Copy out the entries word for word, starting with the line that contains "This screenshot has height=246, width=393." and going on through the line that contains "I will point(102,98).".

#### DATA SHOWN ####

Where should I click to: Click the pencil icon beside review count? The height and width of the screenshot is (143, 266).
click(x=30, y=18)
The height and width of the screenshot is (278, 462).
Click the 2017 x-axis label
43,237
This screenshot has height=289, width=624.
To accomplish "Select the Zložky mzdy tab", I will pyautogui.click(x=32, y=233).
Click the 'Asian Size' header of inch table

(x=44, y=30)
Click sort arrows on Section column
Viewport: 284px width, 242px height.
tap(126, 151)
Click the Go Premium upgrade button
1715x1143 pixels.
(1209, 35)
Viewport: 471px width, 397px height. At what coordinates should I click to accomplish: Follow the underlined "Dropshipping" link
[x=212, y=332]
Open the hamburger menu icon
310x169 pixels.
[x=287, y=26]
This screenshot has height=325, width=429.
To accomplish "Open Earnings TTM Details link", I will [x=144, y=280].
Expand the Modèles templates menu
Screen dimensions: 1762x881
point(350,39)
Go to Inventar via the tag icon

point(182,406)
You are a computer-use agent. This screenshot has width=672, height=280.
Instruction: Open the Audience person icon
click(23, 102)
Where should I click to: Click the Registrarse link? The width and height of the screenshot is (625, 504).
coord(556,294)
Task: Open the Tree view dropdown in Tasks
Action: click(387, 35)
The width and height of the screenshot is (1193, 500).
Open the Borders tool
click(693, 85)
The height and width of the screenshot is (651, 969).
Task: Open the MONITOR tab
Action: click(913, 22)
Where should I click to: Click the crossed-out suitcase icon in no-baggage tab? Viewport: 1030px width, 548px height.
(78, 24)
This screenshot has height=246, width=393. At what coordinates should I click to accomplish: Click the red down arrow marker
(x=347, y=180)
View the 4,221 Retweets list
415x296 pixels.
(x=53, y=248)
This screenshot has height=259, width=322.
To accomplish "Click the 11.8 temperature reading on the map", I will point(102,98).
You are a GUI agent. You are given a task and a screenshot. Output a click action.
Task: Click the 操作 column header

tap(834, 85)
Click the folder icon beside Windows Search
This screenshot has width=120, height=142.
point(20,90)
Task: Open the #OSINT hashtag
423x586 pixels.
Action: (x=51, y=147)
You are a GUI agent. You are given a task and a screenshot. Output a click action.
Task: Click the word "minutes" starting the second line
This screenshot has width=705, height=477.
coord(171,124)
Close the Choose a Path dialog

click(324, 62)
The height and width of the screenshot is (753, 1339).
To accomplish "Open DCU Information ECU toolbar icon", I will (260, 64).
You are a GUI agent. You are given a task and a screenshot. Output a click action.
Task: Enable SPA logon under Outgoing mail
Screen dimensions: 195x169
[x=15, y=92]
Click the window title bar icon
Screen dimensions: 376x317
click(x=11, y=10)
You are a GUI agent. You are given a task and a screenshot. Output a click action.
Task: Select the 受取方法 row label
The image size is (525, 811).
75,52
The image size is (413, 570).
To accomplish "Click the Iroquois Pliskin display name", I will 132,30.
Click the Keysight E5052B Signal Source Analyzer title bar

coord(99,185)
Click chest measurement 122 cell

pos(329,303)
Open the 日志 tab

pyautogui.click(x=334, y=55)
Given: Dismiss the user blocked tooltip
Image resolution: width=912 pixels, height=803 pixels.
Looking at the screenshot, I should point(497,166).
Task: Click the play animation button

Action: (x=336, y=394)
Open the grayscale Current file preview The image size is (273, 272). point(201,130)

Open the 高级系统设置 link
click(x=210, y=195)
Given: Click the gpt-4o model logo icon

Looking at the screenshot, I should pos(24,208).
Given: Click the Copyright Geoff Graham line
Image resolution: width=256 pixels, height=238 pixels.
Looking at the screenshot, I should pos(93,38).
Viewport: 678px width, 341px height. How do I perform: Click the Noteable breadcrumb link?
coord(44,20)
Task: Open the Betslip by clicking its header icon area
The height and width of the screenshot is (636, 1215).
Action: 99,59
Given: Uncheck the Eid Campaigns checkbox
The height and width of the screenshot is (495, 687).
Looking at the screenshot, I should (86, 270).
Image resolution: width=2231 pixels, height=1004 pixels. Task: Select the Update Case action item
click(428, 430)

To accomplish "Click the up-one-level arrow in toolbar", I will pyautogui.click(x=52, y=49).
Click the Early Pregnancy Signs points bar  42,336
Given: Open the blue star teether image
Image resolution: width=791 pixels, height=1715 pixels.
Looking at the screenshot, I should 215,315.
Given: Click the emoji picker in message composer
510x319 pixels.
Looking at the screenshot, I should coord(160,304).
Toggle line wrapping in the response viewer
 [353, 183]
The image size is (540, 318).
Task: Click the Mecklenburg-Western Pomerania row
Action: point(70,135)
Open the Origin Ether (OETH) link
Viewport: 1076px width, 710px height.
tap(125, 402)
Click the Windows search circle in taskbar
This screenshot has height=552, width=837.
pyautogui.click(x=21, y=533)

####

RESULT OF THE EXERCISE:
This screenshot has height=246, width=393. At what coordinates should I click to accomplish: Click the red down arrow marker
(x=347, y=180)
View the 4,221 Retweets list
415x296 pixels.
(x=53, y=248)
This screenshot has height=259, width=322.
To accomplish "Click the 11.8 temperature reading on the map", I will point(102,98).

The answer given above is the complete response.